* **THE DATA**
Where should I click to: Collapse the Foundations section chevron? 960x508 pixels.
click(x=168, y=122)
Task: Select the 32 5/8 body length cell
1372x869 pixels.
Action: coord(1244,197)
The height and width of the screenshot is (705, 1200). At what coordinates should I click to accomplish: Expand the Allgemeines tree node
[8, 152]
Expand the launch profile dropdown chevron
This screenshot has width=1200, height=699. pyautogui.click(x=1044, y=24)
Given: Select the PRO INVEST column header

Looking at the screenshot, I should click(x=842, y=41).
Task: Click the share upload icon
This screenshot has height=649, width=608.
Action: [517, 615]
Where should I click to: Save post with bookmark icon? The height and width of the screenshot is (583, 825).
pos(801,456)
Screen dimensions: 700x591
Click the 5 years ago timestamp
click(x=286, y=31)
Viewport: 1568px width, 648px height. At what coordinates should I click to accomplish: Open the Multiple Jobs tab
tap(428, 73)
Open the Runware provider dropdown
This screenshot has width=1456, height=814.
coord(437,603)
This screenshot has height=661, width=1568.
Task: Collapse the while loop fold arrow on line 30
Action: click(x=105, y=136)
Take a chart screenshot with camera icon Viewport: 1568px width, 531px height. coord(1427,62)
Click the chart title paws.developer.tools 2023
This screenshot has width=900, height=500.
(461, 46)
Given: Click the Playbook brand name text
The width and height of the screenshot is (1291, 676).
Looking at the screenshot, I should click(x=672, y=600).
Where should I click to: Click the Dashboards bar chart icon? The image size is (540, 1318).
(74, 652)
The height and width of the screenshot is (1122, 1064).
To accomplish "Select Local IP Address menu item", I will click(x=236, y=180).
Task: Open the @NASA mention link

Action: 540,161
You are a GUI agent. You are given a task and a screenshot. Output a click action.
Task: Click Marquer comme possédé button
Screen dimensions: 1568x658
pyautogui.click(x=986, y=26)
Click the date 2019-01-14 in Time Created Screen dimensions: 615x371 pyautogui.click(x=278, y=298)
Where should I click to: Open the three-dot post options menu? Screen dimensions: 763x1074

* **WORK ORDER**
Now output the listing above, exactly as it appears.

* **RESPONSE**
Where should I click to: Collapse the Foundations section chevron? 960x508 pixels.
click(x=168, y=122)
Task: Select the 32 5/8 body length cell
1372x869 pixels.
Action: coord(1244,197)
The height and width of the screenshot is (705, 1200). At what coordinates should I click to accomplish: Expand the Allgemeines tree node
[8, 152]
Expand the launch profile dropdown chevron
This screenshot has width=1200, height=699. pyautogui.click(x=1044, y=24)
Given: Select the PRO INVEST column header

Looking at the screenshot, I should click(x=842, y=41).
Task: Click the share upload icon
This screenshot has height=649, width=608.
Action: [517, 615]
Where should I click to: Save post with bookmark icon? The height and width of the screenshot is (583, 825).
pos(801,456)
Screen dimensions: 700x591
Click the 5 years ago timestamp
click(x=286, y=31)
Viewport: 1568px width, 648px height. At what coordinates should I click to accomplish: Open the Multiple Jobs tab
tap(428, 73)
Open the Runware provider dropdown
This screenshot has width=1456, height=814.
coord(437,603)
This screenshot has height=661, width=1568.
Task: Collapse the while loop fold arrow on line 30
Action: click(x=105, y=136)
Take a chart screenshot with camera icon Viewport: 1568px width, 531px height. coord(1427,62)
Click the chart title paws.developer.tools 2023
This screenshot has width=900, height=500.
(461, 46)
Given: Click the Playbook brand name text
The width and height of the screenshot is (1291, 676).
Looking at the screenshot, I should click(x=672, y=600).
Where should I click to: Click the Dashboards bar chart icon? The image size is (540, 1318).
(74, 652)
The height and width of the screenshot is (1122, 1064).
To accomplish "Select Local IP Address menu item", I will click(x=236, y=180).
Task: Open the @NASA mention link

Action: 540,161
You are a GUI agent. You are given a task and a screenshot. Output a click action.
Task: Click Marquer comme possédé button
Screen dimensions: 1568x658
pyautogui.click(x=986, y=26)
Click the date 2019-01-14 in Time Created Screen dimensions: 615x371 pyautogui.click(x=278, y=298)
Where should I click to: Open the three-dot post options menu? Screen dimensions: 763x1074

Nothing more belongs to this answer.